Re: BioRDF Telcon

Hi Michael,

Our use case is considered a pilot project for exploring how to use 
semantic web to represent some of the information about microarray 
experiments including co-expressed/differentially expressed genes and 
the context of how such genes are identified (as described in papers). 
While keeping things simple and well defined (based on a limited number 
of examples), we hope to demonstrate how such information/knowledge on 
the semantic web can help researchers locate microarray datasets more 
easily. For example, users may be interested in collecting (from 
different databases) raw datasets belonging to different microarray 
experiments using a particular microarray platform (e.g., Affymetrix) to 
study Alzheimer Disease (AD) for particular neural cell types and brain 
regions, Such a collection may help researchers (biostatisticians) 
perform meta analysis to identify biomarkers for a given stage of AD, 
for example. Also, please see my response below.

Michael Liebman wrote:

>I usually monitor this group and don't contribute but seeing the recent
>exchanges about
>Gene expression, I feel a need to put things into a better perspective than
>the one currently
>Being shared
>  
>

I'm glad you contribute.

>My experience comes from many years overseeing bioinformatics (and gene
>expression, proteomics
>And clinical data) at Wyeth, Roche, UPenn and with a DOD center at Windber-
>There appear to be several issues that are not being realistically addressed
>in the current discussion
>  
>
Thanks for the introduction.

>1. there is significant experimental variability across individual studies,
>published or not-
>Because of variation in tissue/cell handling/storage/preparation,
>experimental variability in
>The experiment and significant variability in the data analysis.  i.e.
>experimental reproducibility
>Inter-lab is poor and even intra-lab can be a major challenge
>  
>

I agree with you on the challenge of variability inherent in microarray 
and other high-throughput technologies.

>2. the measurement that is usually referred to as "up or down gene
>expression/regulation" refers to 
>The comparison between 2 experiments (sample under 2 different conditions)
>but typically does not
>Adequately correct for individual experimental variability other than
>"simple" scaling.  We have shown
>That this is inadequate.
>  
>
Yes, that’s why more sophisticated normalization methods have been 
developed to address some of the variability issues.

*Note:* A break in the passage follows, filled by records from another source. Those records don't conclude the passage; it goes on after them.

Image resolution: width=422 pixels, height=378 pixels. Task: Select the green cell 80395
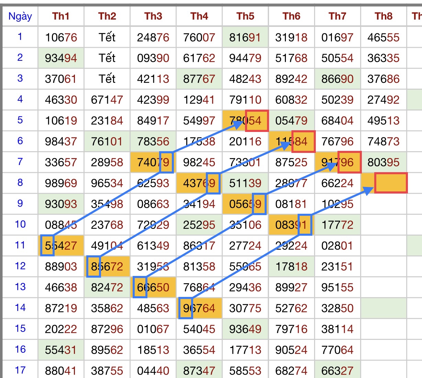pyautogui.click(x=384, y=162)
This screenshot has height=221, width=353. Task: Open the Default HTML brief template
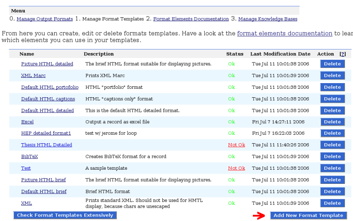[44, 191]
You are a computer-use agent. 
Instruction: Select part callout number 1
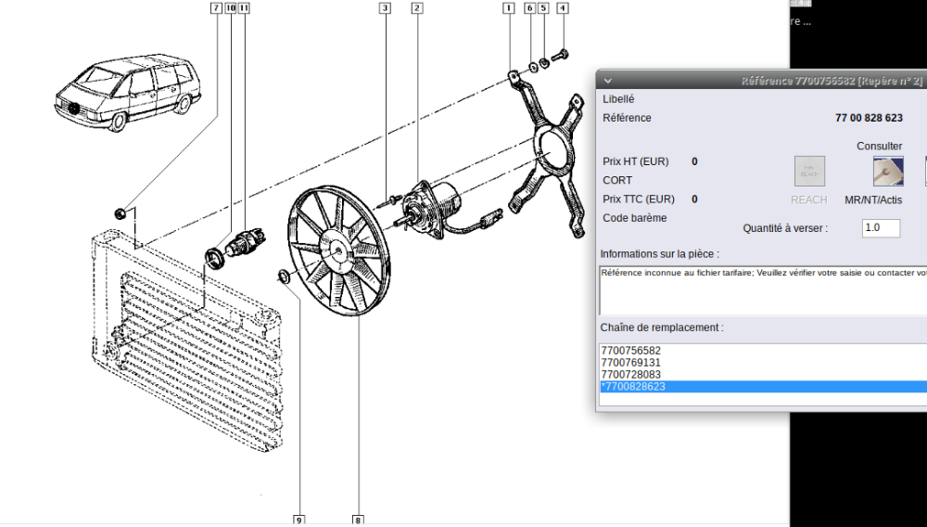(508, 8)
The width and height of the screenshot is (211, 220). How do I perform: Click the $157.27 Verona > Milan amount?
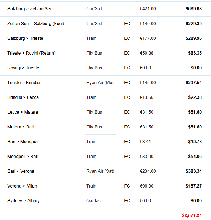[x=194, y=186]
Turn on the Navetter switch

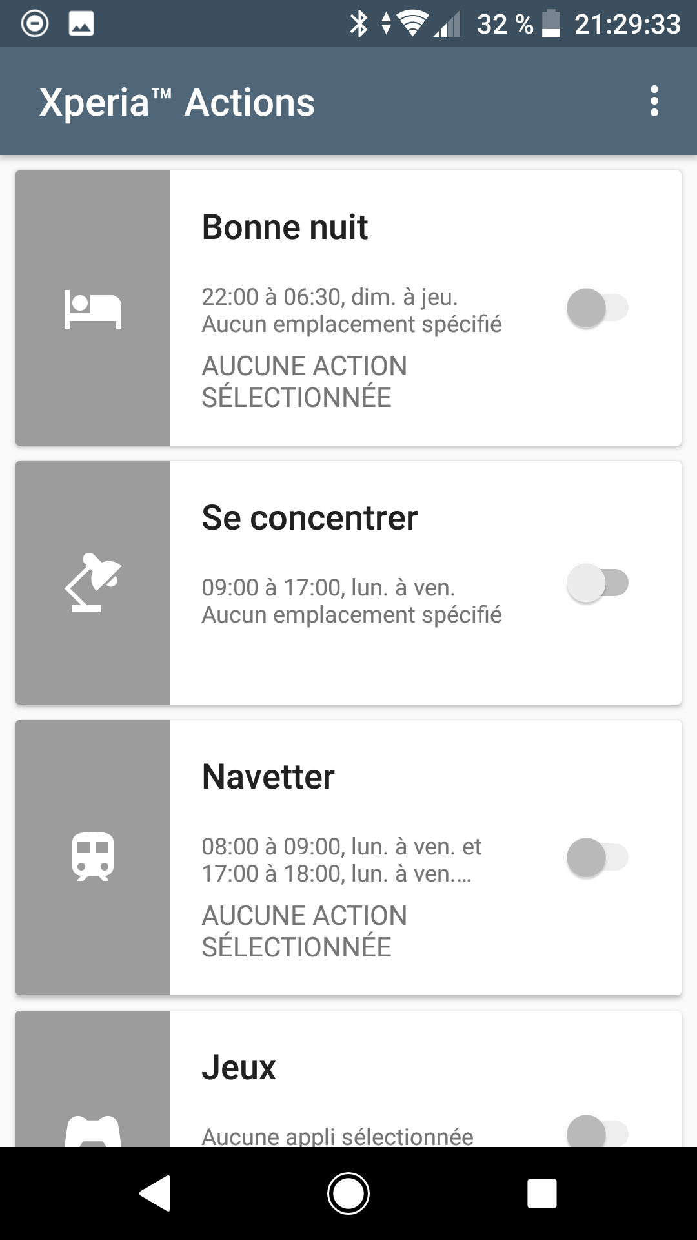tap(597, 858)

>3. leaving the interpretation to the author is significantly limited as it
>tends to reflect the bias of
>The author to "observe/confirm" what they are looking for in many of these
>studies- i.e. a biostatistician
>Will tell you that these experiments are extremely under-powered to reveal
>the true statistically significant
>Results they would like to achieve
>  
>
We're not agreeing or disagreeing with the authors. We just want to 
capture the information as described in the paper. We'll let others 
judge the validity of the results presented in the paper.

>4. human nature looks to favor the "big differences" as being most
>significant- unfortunately nature doesn't
>Work this way- many of the largest differences are not functionally relevant
>but reflect the fact that biological
>Control of these specific genes may not be critical to function and so large
>variability can be observed and should
>Not be interpreted, all of the time, as being most significant.  In fact, we
>have developed analytical methods to
>Look at large libraries of gene expression studies and evaluate the overall
>stability/variability of individual
>Genes (and probes) to establish a significance in difference between states
>based on how much variation should be
>Expected vs how much is observed, especially in genes that show extremely
>small levels of expression overall and which
>Would not be considered by typical approaches to data analysis
>  
>
It sounds like your group is developing new methodologies to tackle the 
problem of determing the significance of gene expression.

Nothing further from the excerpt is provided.